Read Baker’s entire commentary.

4 thoughts on “Huntsman’s Team on Why They Lost: Climate and Evolution”

  1. Liberals always explain away resistance as being due to either stupidity, not enough education or just incorrect presentation. They can never admit to being wrong.

  2. “Much of the resistance regarding climate change arguments is not so much to the idea of it as to the question of what should be done.”

    Another idiot at the American Spectator who ignores the fact that we recognize fraud when we see it, and the junk science is fraudulent and the “researchers” behind the AGW scare are criminals. What we want are prosecutions.

  3. The savvy politician tries to avoid a direct answer to a direct question at all costs, because such answers can often be spun out of context to ill effect.
    The savvy politician will take each question as a flag indicating the questioner’s particular area of current ignorance, and pass along whatever information he feels should be shared to alleviate that ignorance.
    Questions often have unspoken assumptions behind them that may not be valid, and the smartest way to deal with those questions is to reveal the fallacies in the unspoken assumptions.
    Huntsman should have answered that “Climate Change has not been shown to be as imminent a threat to America as the avalanche of Federal spending” – or some such. And that “The questions about evolution do not appear to be something the Federal government should be addressing.”

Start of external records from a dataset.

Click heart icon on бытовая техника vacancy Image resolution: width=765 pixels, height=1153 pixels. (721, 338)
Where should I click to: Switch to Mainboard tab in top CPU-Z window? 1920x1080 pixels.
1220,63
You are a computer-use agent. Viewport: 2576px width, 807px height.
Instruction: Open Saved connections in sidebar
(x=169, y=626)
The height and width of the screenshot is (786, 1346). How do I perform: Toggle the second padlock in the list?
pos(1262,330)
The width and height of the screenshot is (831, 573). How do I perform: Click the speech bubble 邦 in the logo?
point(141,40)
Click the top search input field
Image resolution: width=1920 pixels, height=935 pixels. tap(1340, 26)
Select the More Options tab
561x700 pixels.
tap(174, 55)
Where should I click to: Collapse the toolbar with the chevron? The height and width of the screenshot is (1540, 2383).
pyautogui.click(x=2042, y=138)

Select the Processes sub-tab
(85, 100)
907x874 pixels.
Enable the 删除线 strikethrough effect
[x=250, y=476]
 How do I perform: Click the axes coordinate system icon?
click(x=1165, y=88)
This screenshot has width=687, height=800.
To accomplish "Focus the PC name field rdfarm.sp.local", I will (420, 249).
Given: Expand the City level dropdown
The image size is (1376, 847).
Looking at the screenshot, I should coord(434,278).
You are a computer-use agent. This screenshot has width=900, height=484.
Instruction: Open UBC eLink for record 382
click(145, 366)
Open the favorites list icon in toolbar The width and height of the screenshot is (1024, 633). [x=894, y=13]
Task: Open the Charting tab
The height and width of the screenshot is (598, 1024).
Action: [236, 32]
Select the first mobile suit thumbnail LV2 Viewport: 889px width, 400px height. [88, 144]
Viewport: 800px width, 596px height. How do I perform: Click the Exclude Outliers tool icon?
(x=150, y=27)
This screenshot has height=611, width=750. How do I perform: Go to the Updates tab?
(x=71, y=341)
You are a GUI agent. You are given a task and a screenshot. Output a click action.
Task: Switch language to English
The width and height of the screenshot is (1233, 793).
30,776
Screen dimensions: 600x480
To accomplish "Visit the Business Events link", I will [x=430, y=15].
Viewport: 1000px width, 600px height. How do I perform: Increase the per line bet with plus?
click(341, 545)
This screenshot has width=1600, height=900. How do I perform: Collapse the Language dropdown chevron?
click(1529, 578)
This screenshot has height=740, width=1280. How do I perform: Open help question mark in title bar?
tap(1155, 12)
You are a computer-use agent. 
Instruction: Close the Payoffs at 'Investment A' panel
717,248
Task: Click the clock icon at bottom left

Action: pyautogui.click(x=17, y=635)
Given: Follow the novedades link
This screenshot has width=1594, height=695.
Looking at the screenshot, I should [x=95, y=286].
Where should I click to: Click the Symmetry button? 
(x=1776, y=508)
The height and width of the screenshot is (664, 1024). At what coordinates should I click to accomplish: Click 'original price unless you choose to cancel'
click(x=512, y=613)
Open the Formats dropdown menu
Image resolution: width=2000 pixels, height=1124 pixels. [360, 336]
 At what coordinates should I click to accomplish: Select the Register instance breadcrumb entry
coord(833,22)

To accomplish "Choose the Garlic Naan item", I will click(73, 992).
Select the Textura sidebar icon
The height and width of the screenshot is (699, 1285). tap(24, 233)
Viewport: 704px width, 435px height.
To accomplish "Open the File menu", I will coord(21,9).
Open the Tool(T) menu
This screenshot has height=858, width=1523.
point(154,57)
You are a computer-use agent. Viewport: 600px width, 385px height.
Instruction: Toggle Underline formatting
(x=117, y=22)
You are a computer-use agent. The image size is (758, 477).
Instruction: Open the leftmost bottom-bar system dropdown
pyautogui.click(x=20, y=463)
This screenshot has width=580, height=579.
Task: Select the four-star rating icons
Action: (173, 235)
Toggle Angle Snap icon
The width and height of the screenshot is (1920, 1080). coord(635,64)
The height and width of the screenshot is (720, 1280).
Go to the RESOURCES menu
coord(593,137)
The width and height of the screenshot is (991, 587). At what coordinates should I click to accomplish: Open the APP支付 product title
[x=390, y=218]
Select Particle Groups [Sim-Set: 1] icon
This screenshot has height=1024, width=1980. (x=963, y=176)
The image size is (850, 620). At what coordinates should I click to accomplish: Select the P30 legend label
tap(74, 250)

  4. Huntsman, like many other politicians, was simply tricked by being confronted with a question that asked, on its face, whether he thought such-and-such was right or wrong.
    The wise politician knows that it is NEVER in his purview to pass judgement on assertions beyond his personal field of expertise. The wise politician will consider whether such-and-such is an issue that represents a real tangible threat to the people, individually or collectively, whether this issue needs to be dealt with by the people and/or their government, and who to consult for input towards a course of action should action be called for.
    For example, with regards to evolution versus creationism, the politician should declare that evolution is a scientific belief that should be taught in science classes and not in churches, that creation is a religious belief that should be taught in churches and not in science classes, and that the First Amendment prevents the government from becoming involved in churches.